More about "Activating transcription factor 6, human"

Activating transcription factor 6 (ATF6) is a key regulator of the unfolded protein response in humans.
It serves as a sensor for endoplasmic reticulum (ER) stress, triggering adaptive signaling pathways that promote cell survival and homeostasis.
ATF6 plays a central role in maintaining proteostasis and modulating various cellular processes, including metabolism, inflammation, and apoptosis.
Disregulation of ATF6 activity has been implicated in the pathogenesis of diverse human diseases, such as neurodegenerative disorders, cardiovascular disease, and metabolic syndromes.
Exploring the power of ATF6 activation in humans can provide valuable insights into disease mechanisms and potential therapeutic targets.

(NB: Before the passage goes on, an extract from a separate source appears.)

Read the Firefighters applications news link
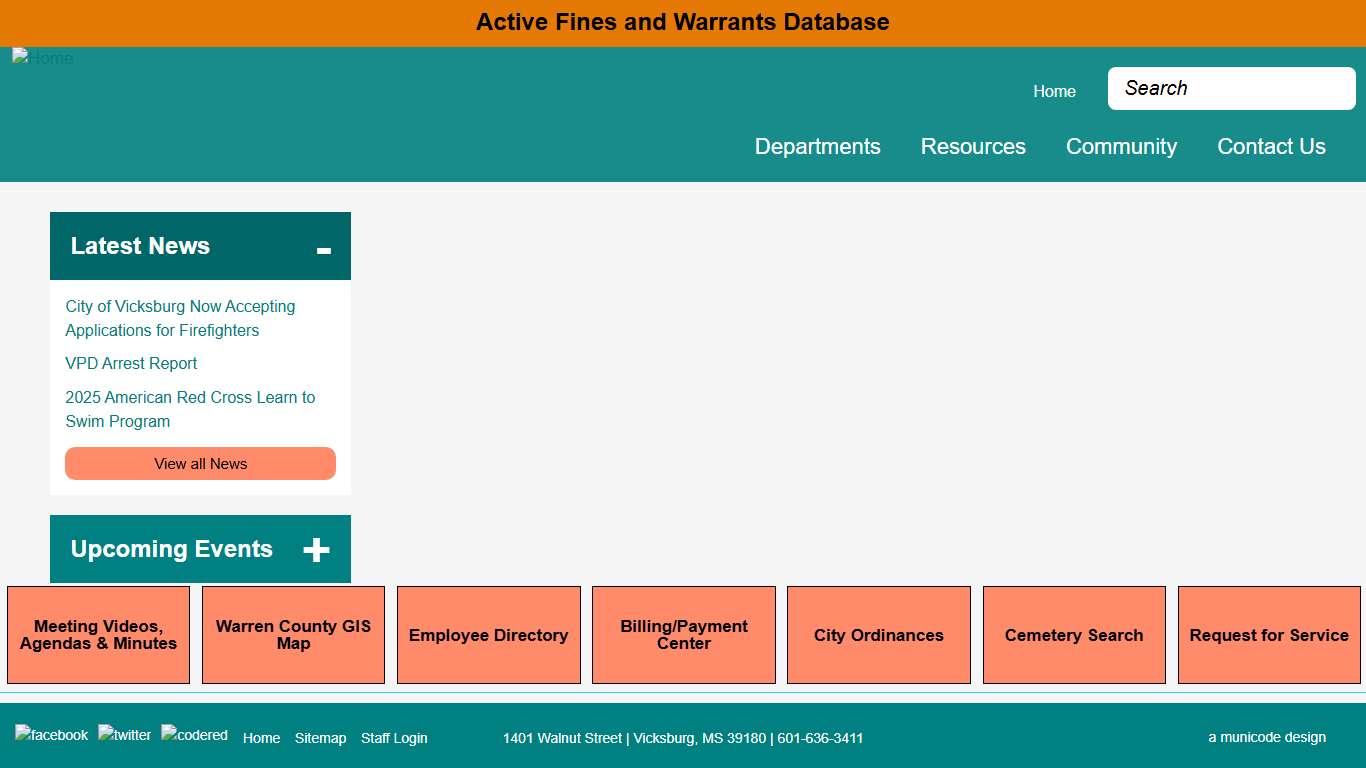Image resolution: width=1366 pixels, height=768 pixels. click(180, 318)
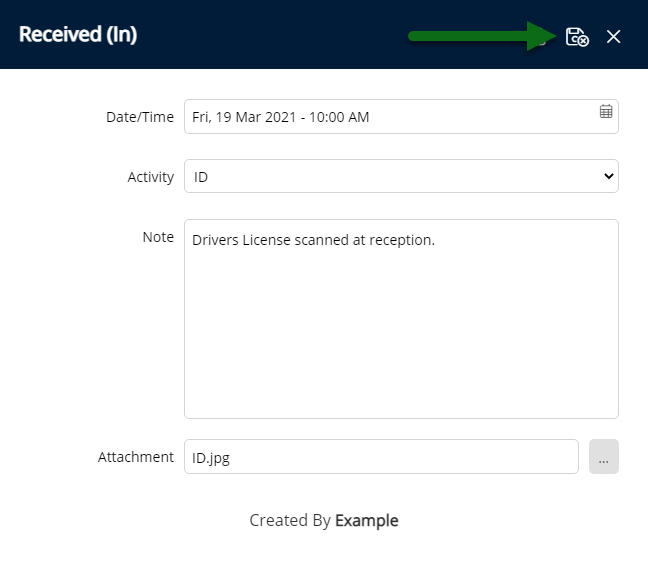The height and width of the screenshot is (561, 648).
Task: Click inside the Note text area
Action: [401, 319]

Researchers can utilize AI-driven platforms like PubCompare.ai to discover protocols from literature, preprints, and patents, while receiving AI-powered comparisons to enhance research reproducibility and accuracy.
This single, typo-free platform can help uncover the best protocols and products for ATF6-related studies.
When conducting ATF6 research, scientists may employ techniques such as real-time quantitative PCR (QRT-PCR) to measure gene expression levels, and utilize cell lines like BEAS-2B for in vitro experiments.
The RNeasy Plus Mini Kit and High Capacity RNA-to-cDNA Kit can be used for RNA extraction and cDNA synthesis, respectively.
Downstream analyses may involve the use of SPSS statistical software for data analysis.
Cellular lysis and protein extraction can be performed using RIPA buffer, and Western blotting can be carried out with secondary anti-mouse and anti-rabbit antibodies to detect ATF6 and related proteins.
Dimethyl sulfoxide (DMSO) may be used as a solvent for various experimental compounds.
By leveraging these tools and techniques, researchers can delve deeper into the role of ATF6 in human physiology and pathology, ultimately contributing to the understanding of disease mechanisms and the development of potential therapeutic interventions.